Updated on April 27, 2012

The greatest trade ever is a book written by the award winning wall street journal columnist Gregory Zuckerman, and chronicles the on goings of how many people including John Paulson and Paulo Pellegrini were able to make financial history. It is an action packed (as far as financial moves and positions go) blow by blow account of people who were early in the trade of making the bet against the housing market, and those who were late. More so it told of the great complacency that permeated wall street. As Lahde, one of the people featured in the book puts it, behavior supporting aristocracy (people whose parents greased their way through 'prep school, yale, then the harvard MBA') and heading to the top of companies and governments made it easier for Lahde to find people stupid (perhaps greedy might be more appropriate) to take the other end of his trades. "Nearly everyone will be forgotten". He urges them to throw the blackberry away and enjoy life.

Lahde made $100 million for his clients and $10 million for himself.

Reading about interesting people such as this is worth the price of entry alone (buying the book), but you get a lot more of the inside story from Gregory Zuckerman's good writing. The book is a short read but delivers its 2 years leading up to 2008's sub prime events in detail. It explains in easy to understand fashion of what goes into CDO and CDS, which have been said by Warren Buffett to be weapons of mass financial destruction.

At its end, John Paulson made his now legendary 15 billion for his clients, pocketing about 4 billion of that for himself. His main ally who worked tirelessly with him, had 45 million in his bank account. Paulo Pellegrini profited about 175 million before taxes.
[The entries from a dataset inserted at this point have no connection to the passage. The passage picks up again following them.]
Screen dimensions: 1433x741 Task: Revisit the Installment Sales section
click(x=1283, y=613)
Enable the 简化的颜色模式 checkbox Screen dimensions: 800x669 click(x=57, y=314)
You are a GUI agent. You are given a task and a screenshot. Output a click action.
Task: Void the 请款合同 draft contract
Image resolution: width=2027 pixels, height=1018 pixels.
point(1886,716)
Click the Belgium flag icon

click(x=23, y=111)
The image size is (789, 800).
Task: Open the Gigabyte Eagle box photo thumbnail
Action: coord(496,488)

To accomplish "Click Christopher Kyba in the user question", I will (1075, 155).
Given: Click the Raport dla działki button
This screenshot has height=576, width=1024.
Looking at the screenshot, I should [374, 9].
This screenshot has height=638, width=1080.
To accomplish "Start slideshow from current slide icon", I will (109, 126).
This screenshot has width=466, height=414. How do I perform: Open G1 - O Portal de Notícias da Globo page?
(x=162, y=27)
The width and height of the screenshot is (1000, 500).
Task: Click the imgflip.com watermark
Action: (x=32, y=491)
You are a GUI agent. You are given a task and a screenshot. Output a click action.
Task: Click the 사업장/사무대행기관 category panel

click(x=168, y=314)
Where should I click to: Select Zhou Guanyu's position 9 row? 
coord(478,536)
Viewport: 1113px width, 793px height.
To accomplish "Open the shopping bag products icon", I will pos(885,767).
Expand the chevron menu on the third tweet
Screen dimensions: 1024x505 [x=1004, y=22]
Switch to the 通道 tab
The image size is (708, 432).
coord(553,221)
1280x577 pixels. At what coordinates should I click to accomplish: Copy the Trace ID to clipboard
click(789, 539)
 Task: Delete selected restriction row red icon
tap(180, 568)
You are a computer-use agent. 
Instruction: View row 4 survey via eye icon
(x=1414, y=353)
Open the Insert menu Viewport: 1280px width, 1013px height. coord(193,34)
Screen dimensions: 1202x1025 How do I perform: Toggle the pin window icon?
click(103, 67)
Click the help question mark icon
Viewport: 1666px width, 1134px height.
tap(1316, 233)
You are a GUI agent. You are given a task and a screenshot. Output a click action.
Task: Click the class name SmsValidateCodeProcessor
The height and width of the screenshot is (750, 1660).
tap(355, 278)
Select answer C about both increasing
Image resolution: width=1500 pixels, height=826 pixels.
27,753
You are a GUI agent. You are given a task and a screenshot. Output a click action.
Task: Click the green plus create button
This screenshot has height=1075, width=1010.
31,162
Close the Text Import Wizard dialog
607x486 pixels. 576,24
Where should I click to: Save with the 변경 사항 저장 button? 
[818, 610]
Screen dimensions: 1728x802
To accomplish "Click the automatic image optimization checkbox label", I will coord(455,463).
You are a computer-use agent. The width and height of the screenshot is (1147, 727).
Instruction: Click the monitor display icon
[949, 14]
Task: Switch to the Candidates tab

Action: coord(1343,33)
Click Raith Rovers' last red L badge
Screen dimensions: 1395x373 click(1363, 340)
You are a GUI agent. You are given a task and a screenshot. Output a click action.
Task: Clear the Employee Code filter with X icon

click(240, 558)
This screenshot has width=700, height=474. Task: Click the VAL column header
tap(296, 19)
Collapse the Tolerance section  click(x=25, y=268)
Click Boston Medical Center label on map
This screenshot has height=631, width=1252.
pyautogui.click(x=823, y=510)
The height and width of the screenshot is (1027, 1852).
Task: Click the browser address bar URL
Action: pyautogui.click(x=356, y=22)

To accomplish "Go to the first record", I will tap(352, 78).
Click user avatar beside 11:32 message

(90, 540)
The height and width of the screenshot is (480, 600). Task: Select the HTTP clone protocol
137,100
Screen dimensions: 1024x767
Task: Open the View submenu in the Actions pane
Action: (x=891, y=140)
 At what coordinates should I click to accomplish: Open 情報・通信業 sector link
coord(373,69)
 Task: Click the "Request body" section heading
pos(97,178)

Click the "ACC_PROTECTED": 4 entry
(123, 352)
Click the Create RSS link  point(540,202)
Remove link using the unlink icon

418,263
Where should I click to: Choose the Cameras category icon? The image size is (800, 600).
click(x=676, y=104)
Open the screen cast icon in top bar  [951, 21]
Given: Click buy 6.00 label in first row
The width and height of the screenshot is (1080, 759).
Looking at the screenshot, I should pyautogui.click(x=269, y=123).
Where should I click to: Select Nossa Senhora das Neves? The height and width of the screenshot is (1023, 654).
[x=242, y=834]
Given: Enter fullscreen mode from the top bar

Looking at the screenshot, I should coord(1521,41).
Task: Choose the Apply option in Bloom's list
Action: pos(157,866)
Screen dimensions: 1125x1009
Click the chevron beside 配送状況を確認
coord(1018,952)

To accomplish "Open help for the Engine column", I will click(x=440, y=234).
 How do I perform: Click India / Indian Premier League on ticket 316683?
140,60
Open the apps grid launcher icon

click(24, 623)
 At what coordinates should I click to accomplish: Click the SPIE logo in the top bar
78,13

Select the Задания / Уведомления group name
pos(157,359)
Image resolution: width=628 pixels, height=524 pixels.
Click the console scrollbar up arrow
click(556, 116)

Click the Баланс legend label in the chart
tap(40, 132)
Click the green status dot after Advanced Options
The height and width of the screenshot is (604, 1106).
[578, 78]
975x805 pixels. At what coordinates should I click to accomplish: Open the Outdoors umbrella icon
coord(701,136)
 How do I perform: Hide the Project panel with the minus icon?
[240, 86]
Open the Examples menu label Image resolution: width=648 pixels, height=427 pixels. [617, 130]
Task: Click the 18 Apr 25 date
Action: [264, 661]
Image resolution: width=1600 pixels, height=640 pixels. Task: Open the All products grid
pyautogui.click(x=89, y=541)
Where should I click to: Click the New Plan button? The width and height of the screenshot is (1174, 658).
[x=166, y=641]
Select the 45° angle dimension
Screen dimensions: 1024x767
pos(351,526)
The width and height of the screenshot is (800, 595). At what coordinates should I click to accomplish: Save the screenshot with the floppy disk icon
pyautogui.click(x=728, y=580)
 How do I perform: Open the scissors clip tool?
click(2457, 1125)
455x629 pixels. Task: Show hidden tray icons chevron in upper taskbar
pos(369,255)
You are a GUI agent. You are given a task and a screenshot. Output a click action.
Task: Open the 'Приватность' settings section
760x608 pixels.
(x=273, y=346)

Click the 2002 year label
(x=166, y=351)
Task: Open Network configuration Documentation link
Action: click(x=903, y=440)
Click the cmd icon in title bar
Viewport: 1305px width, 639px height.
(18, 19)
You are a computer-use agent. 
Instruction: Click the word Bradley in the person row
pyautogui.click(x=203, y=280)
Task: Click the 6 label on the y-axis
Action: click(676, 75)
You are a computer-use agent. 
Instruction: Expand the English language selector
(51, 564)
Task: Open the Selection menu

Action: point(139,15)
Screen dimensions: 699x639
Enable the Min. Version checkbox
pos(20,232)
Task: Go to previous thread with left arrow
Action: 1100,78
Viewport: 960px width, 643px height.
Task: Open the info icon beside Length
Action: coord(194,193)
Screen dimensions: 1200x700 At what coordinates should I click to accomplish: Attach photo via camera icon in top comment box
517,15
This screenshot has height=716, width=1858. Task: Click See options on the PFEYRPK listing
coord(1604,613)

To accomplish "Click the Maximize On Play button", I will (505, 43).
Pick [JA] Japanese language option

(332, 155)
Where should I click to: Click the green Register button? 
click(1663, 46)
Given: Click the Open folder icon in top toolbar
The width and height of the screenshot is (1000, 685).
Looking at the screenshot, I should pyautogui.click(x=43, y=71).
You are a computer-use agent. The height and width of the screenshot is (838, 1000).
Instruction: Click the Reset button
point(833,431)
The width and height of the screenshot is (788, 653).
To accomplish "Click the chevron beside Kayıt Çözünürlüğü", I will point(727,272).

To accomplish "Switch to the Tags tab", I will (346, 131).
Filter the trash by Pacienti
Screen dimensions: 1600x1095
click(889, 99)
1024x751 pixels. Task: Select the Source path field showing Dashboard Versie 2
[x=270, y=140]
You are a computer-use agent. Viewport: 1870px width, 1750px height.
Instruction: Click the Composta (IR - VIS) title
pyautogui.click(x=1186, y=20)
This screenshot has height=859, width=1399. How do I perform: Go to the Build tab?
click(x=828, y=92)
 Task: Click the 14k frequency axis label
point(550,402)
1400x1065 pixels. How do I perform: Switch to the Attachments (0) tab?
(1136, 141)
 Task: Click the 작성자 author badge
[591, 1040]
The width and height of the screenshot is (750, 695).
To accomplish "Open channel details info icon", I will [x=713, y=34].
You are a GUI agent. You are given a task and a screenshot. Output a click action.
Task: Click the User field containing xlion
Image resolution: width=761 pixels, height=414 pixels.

The greed of wall street that had led to the bad decisions and confusion in the big bosses of the banks that are now being bailed out with tax payers hard earned money, allowed the people who bet against what the Wall Street "pros" were doing to profit immensely, provided they were not too early... and not too late to the show. Even George Soros himself set up a meeting to learn from John Paulson.

John Paulson himself, even when he was making a killing of millions and billions, still took the train or a public bus. A far cry from the private jets for the Top Tier executives at the banks.

Another noteworthy style of Zuckerman the author is the way he weaves in the other players, like Michael Burry, a self made doctor turned investor. To him, the sub prime could be said to be more than a trade that made him money, but also something that allowed him to take a hard look at what he wanted in life and an ultimately human concern about his friends who were losing their jobs and suffering from the economic down turn that the wanton banks and plutocratic elite had wrought.

If you have been at all intrigued as to what happened in the chaos of 2008, this is a good book to read.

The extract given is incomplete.